Cette évolution renforce l’importance :

  • de la rédaction statutaire ;
  • de l’organisation juridique ;
  • et de la protection patrimoniale des associés.

Cession de titres : un encadrement renforcé

La réforme prévoit également un encadrement plus strict des cessions de titres.

Selon la forme de la société :

  • un agrément préalable des associés pourra être requis ;
  • certaines conditions de détention devront être respectées ;
  • et les modalités de transmission pourront être davantage contrôlées.

Qui peut diriger une société d’exercice libéral ?

Les nouvelles règles imposent que la société soit dirigée par un associé exerçant effectivement son activité libérale au sein de la structure.

Cette obligation vise à renforcer le contrôle professionnel des sociétés d’exercice.

La réforme modifie-t-elle la fiscalité des sociétés de professions libérales ?

En principe, non.

L’ordonnance et les décrets publiés ne modifient pas directement le régime fiscal des sociétés concernées.
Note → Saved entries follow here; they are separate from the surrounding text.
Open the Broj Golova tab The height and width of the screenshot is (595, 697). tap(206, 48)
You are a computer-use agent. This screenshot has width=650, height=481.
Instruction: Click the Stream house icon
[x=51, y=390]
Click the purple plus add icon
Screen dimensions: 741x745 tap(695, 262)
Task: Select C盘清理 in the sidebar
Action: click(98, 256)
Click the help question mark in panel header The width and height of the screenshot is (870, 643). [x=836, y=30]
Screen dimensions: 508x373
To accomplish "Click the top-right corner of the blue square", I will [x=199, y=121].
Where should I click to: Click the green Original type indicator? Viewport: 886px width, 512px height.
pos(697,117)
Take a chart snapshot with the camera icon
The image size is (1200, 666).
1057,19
Cependant, plusieurs évolutions jurisprudentielles récentes attirent l’attention des professionnels libéraux exerçant via des sociétés soumises à l’impôt sur les sociétés (IS).

Rémunération des associés : la distinction entre BNC et article 62

Le Conseil d’État a récemment rappelé qu’une distinction doit être opérée entre :

  • la rémunération liée à l’activité libérale ;
  • et celle liée aux fonctions de direction.

Quelle fiscalité pour les dirigeants de sociétés libérales ?

Selon cette jurisprudence :

  • la rémunération correspondant à l’activité libérale relève des BNC ;
  • tandis que la rémunération liée au mandat social relève du régime des traitements et salaires (article 62).

Cette distinction était déjà connue pour les dirigeants de SEL, mais elle pourrait progressivement s’étendre à d’autres formes sociétaires.

Pourquoi anticiper cette réforme dès maintenant ?

Même si certaines modifications semblent limitées, cette réforme peut avoir :

  • des impacts juridiques ;
  • fiscaux ;
  • patrimoniaux ;
  • et organisationnels importants.

Une analyse préalable de vos statuts et de votre mode d’exercice permet :

  • d’anticiper les éventuelles mises en conformité ;
  • de sécuriser votre structure ;
  • et d’éviter certains risques futurs.

Pour les professions libérales réglementées, cette réforme constitue donc un véritable sujet de stratégie juridique et patrimoniale.